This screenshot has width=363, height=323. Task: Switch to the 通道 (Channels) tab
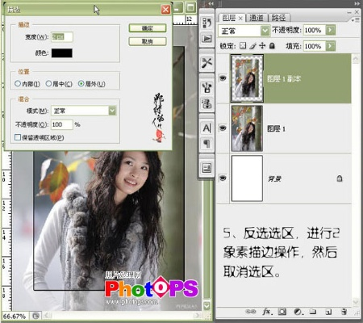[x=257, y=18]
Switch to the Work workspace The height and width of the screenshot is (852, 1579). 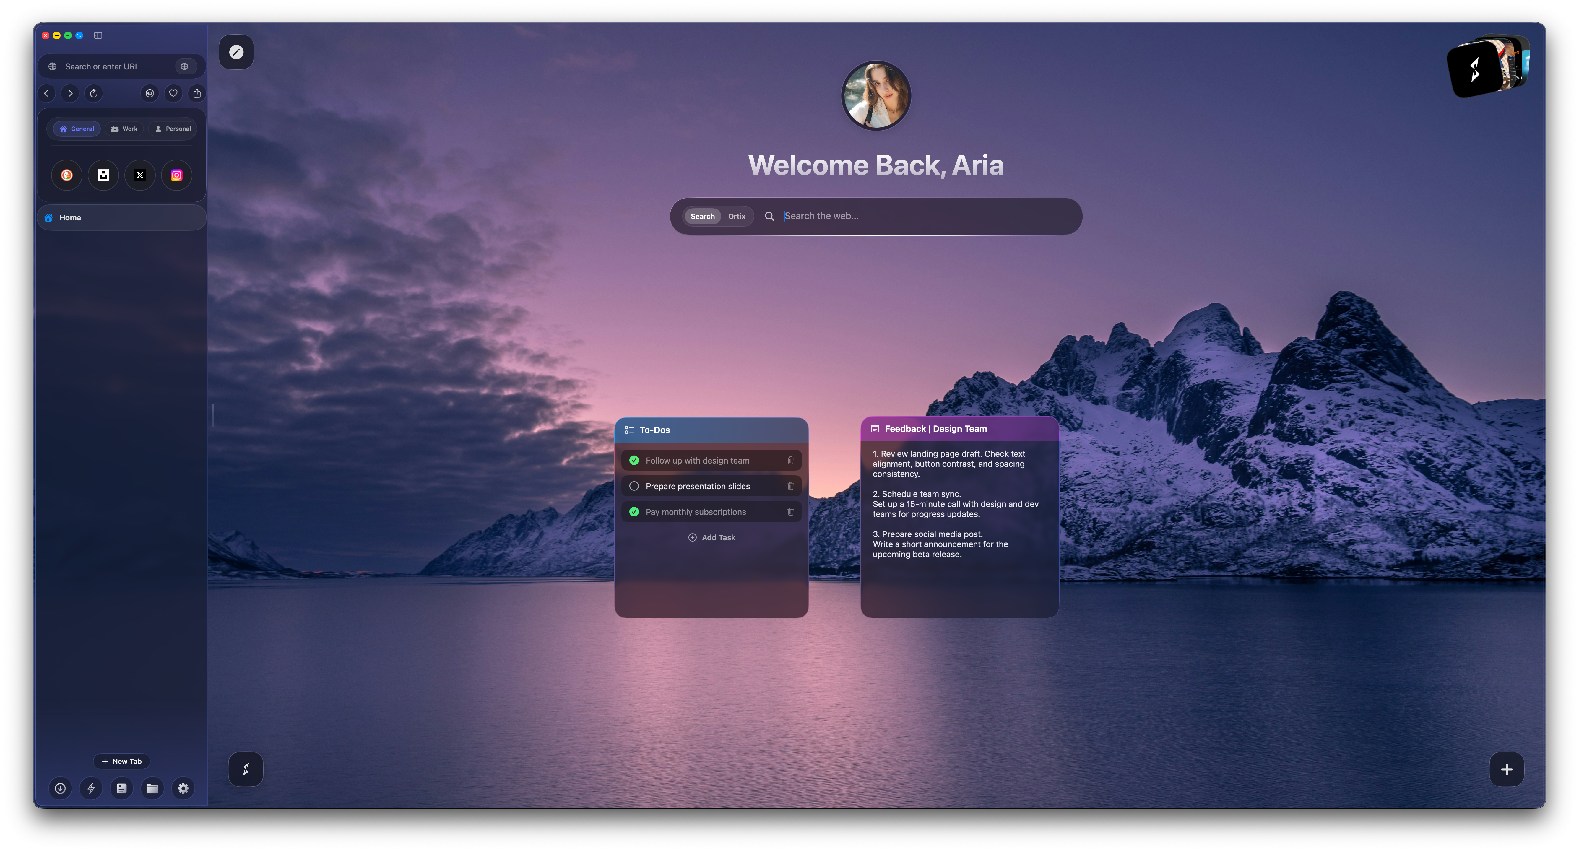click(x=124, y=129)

---

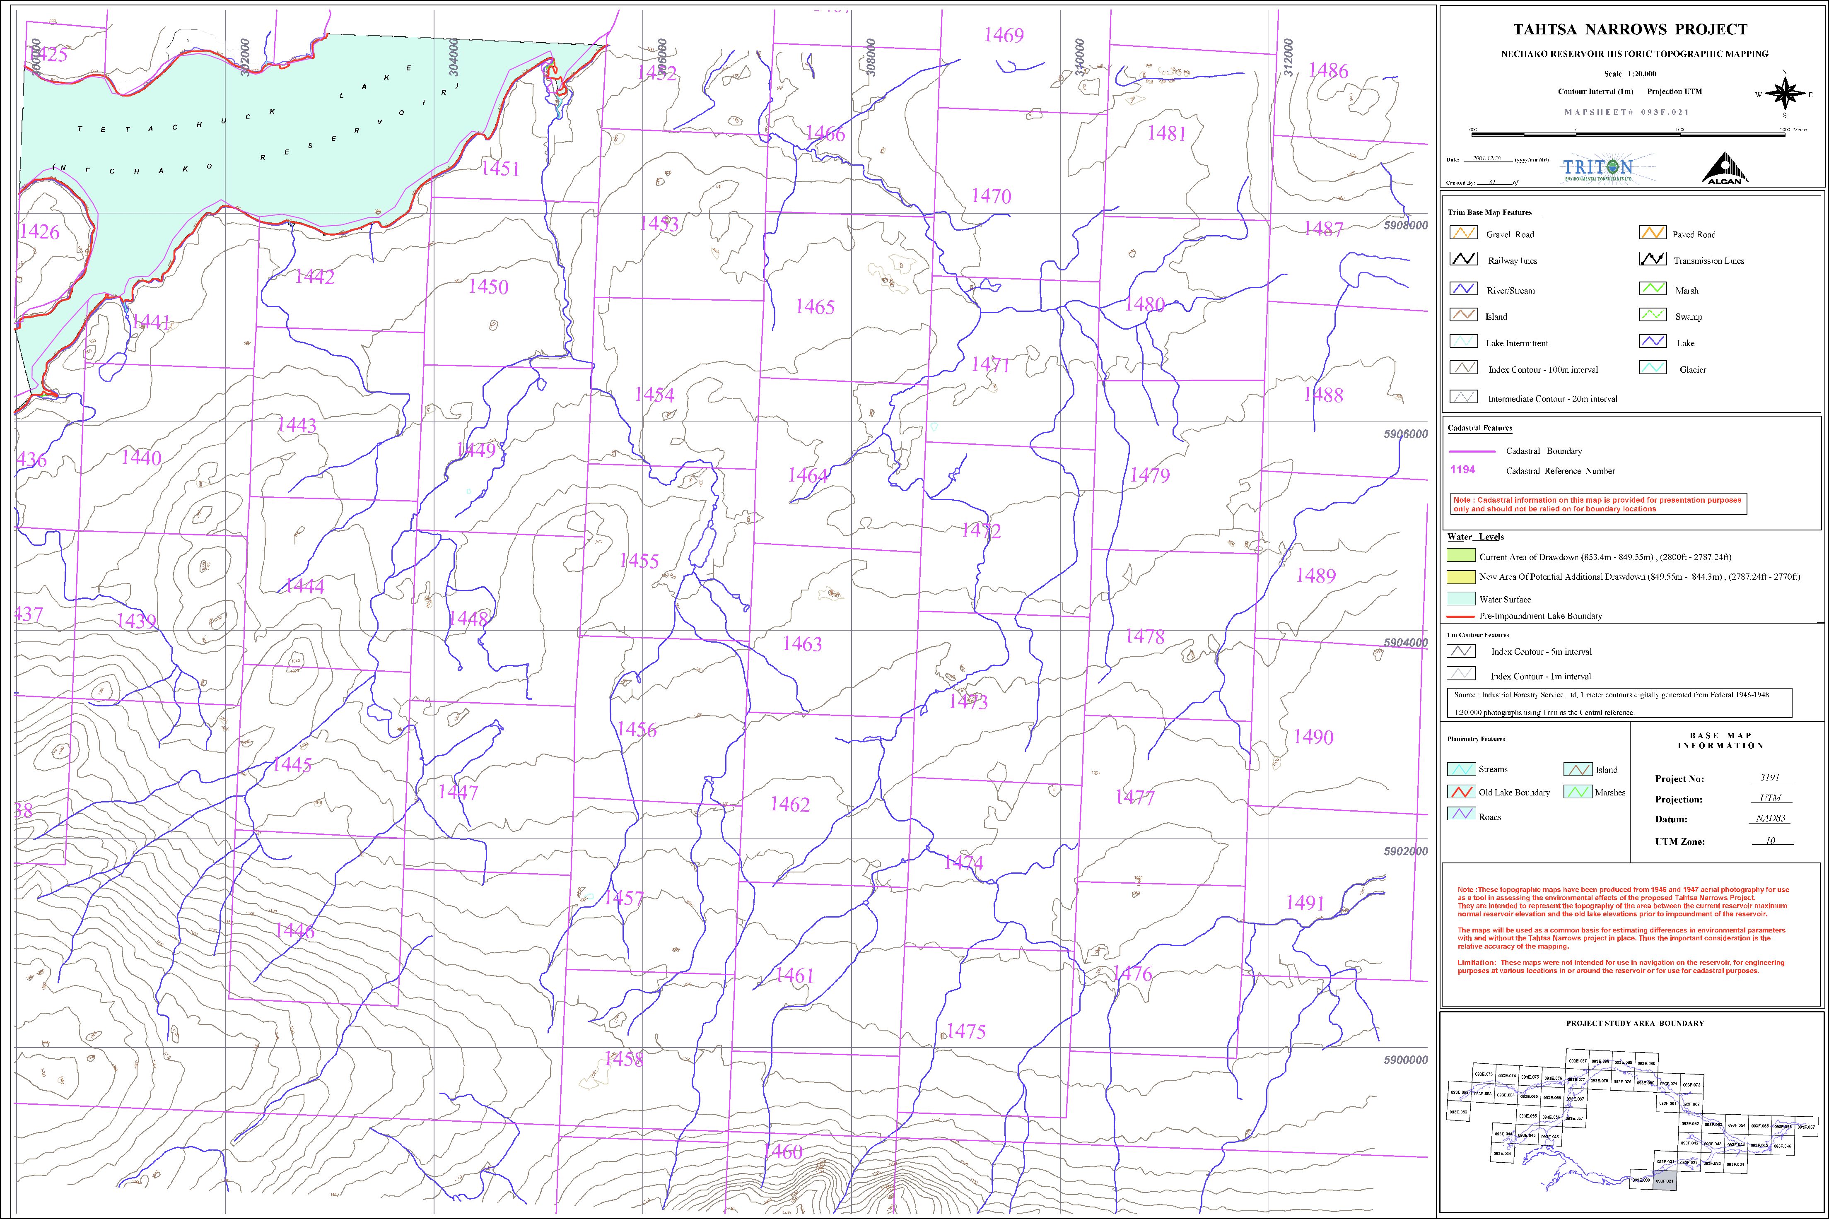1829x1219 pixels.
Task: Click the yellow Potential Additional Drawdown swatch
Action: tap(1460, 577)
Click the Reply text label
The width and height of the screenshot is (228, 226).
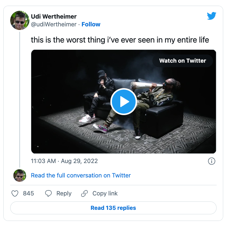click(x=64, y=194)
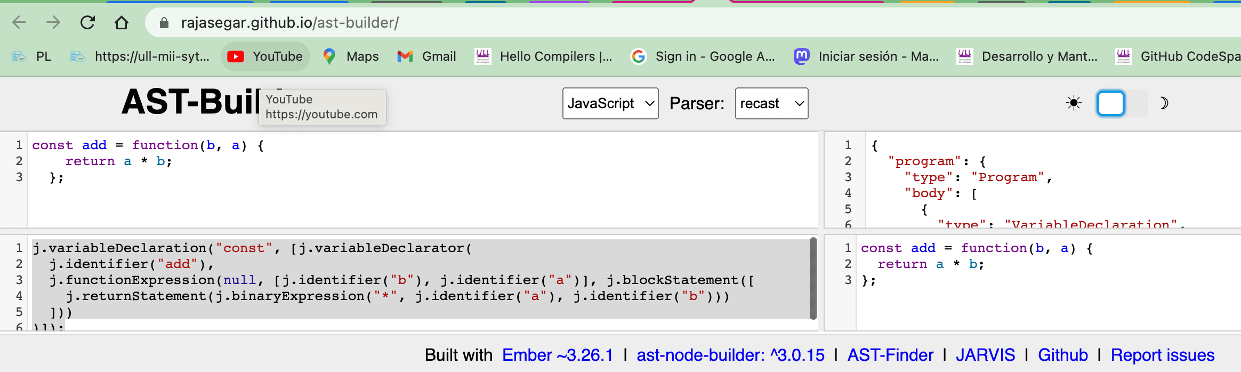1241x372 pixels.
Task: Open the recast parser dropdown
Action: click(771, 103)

==

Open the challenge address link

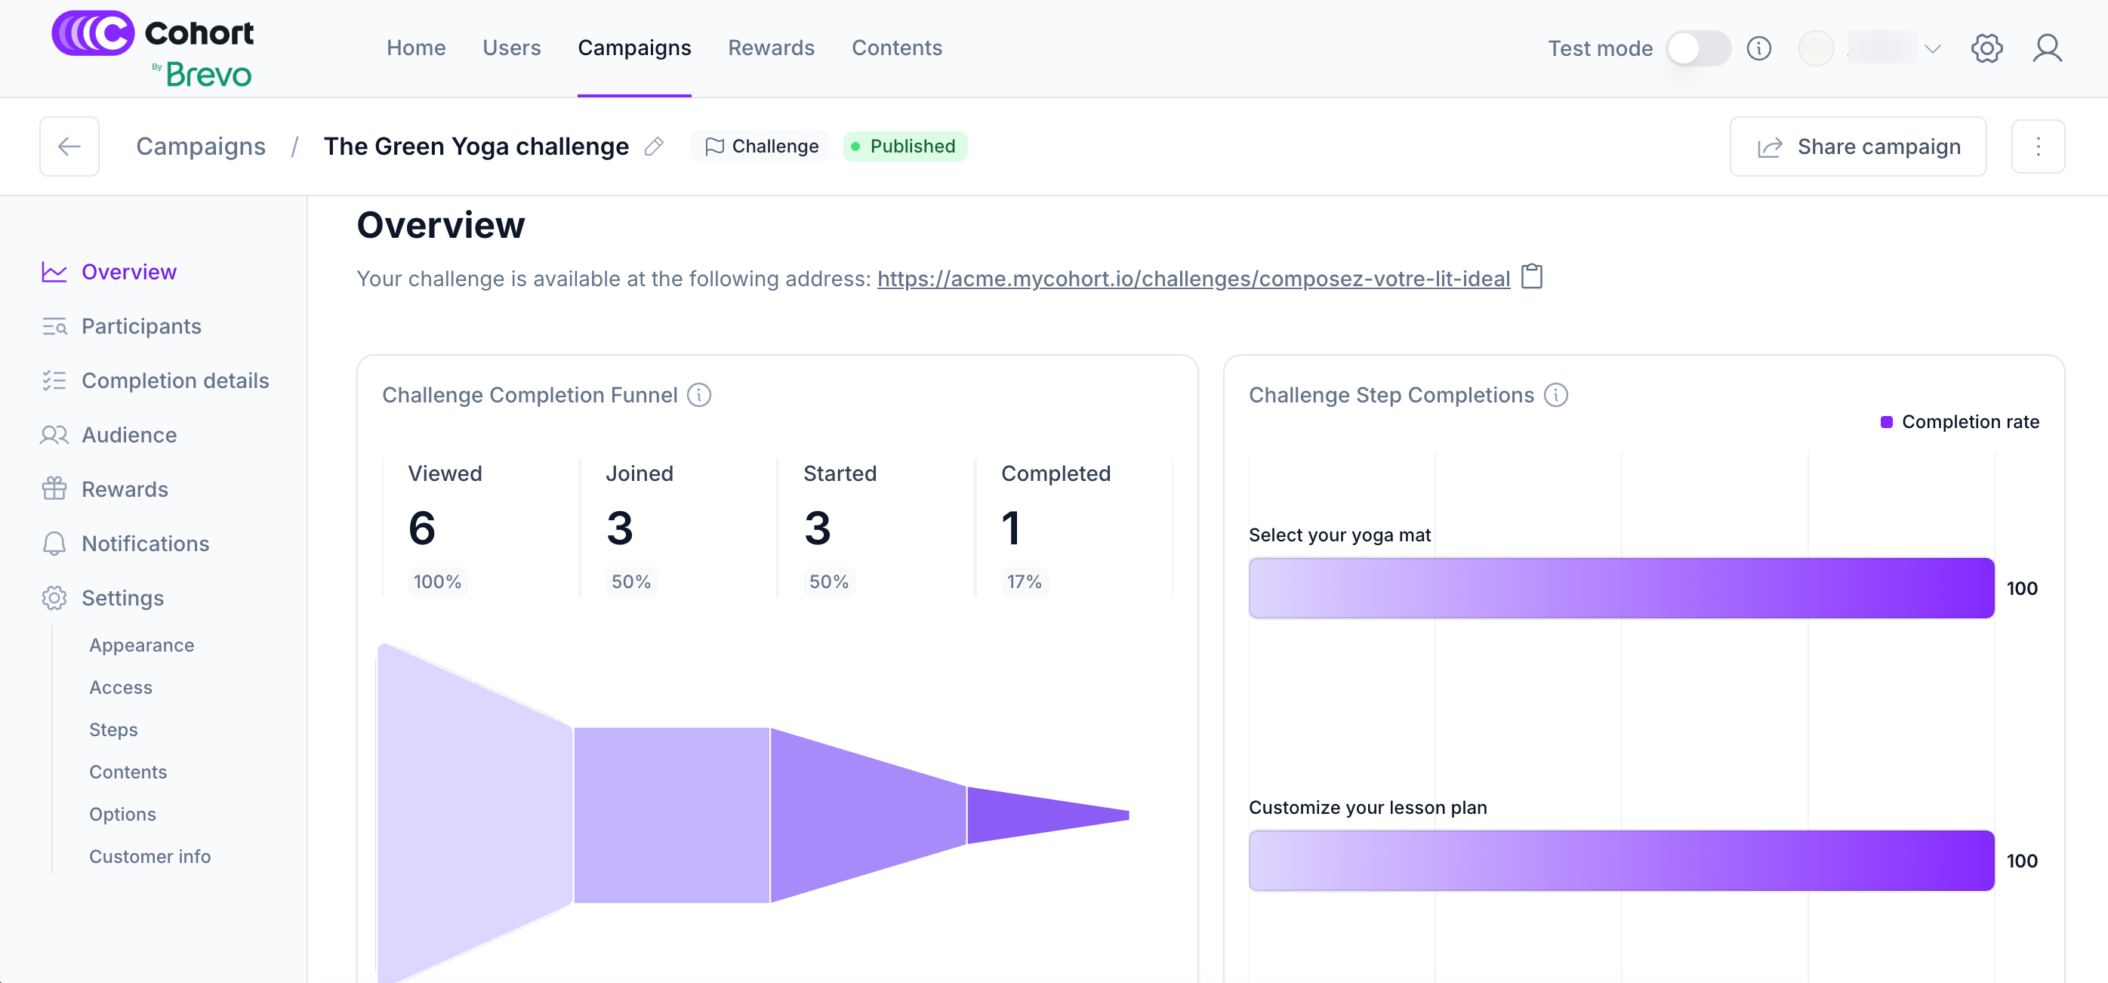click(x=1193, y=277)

__Task__:
Rewrite the entries starting at the line containing "1829x1219 pixels." and ending at the line containing "Action: click(771, 103)", replacing "Reply text label" with "Send button" and keeping everything else unchanged. Leave the pictures out of your answer.

__Final answer__:
1829x1219 pixels.
Task: Click the yellow Potential Additional Drawdown swatch
Action: tap(1460, 577)
Click the Send button
The width and height of the screenshot is (228, 226).
click(x=64, y=194)
1241x372 pixels.
Task: Open the recast parser dropdown
Action: click(771, 103)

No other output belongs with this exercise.